Until the end of the 2019 financial year, leases of property, plant and equipment were classified as either finance or operating leases (refer accounting policy 11). From 1 July 2019, leases are recognised as a right-of-use asset and a corresponding liability at the date at which the leased asset is available for use by the Group. Each lease payment is allocated between the liability and finance cost. The finance cost is charged to profit or loss over the lease period so as to produce a constant periodic rate of interest on the remaining balance of the liability for each period. The right-of-use asset is depreciated over the shorter of the asset's useful life and the lease term on a straight-line basis.

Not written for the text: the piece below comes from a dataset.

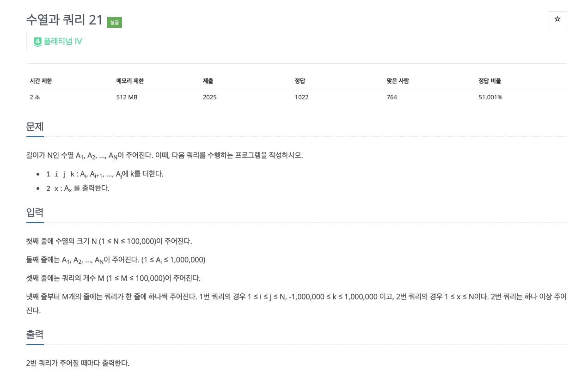Screen dimensions: 588x377
Task: Select the accuracy ratio 51.001%
Action: point(490,97)
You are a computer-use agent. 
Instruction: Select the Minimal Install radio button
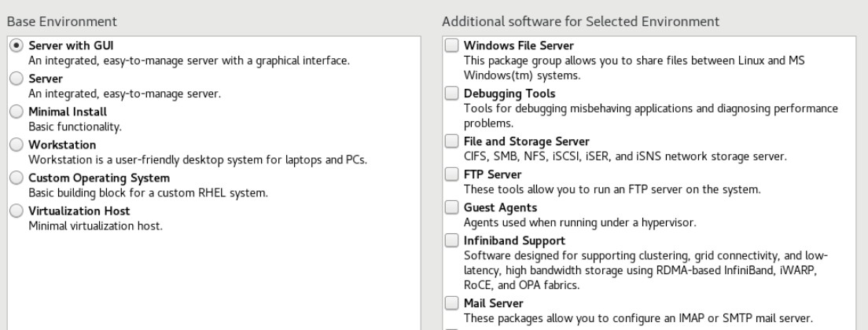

The recoverability of the right-of-use asset has been considered for impairment under IAS 36.
Assets and liabilities arising from a lease are initially measured on a present value basis. Lease liabilities include the net present value of the following lease payments:
- fixed payments; and
- payments of penalties for terminating the lease, if the lease term reflects the lessee exercising that option.
The lease payments are discounted using the interest rate implicit in the lease. If that rate cannot be determined, the lessee's incremental borrowing rate is used, being the rate that the lessee would have to pay to borrow the funds necessary to obtain an asset of similar value in a similar economic environment and currency with similar terms and conditions.
Certain variable lease payments (including, but not limited to, municipal rates and taxes, water, and electricity charges) are not permitted to be recognised as lease liabilities and are expensed as incurred.
Extension and termination options are included in a number of property and equipment leases across the Group. These terms are used to maximise operational flexibility in terms of managing contracts. All the extension and termination options held are exercisable only by the Group and not by the respective lessor.
Right-of-use assets are measured at cost comprising the following:
- the amount of the initial measurement of lease liability; and
- any initial direct costs.
Payments associated with short-term leases and leases of low-value assets are recognised on a straight-line basis as an expense in profit or loss. Short-term leases are leases with a lease term of 12 months or less. Low-value assets in terms of IFRS 16 comprise smaller items of equipment. At implementation date the Group has applied materiality in excluding certain lease premises for which there is not a substantial lease term remaining. Materiality was assessed against the impact these leases would have on the consolidated statement of financial position and consolidated income statement lines. These leases will be reassessed should they be renewed.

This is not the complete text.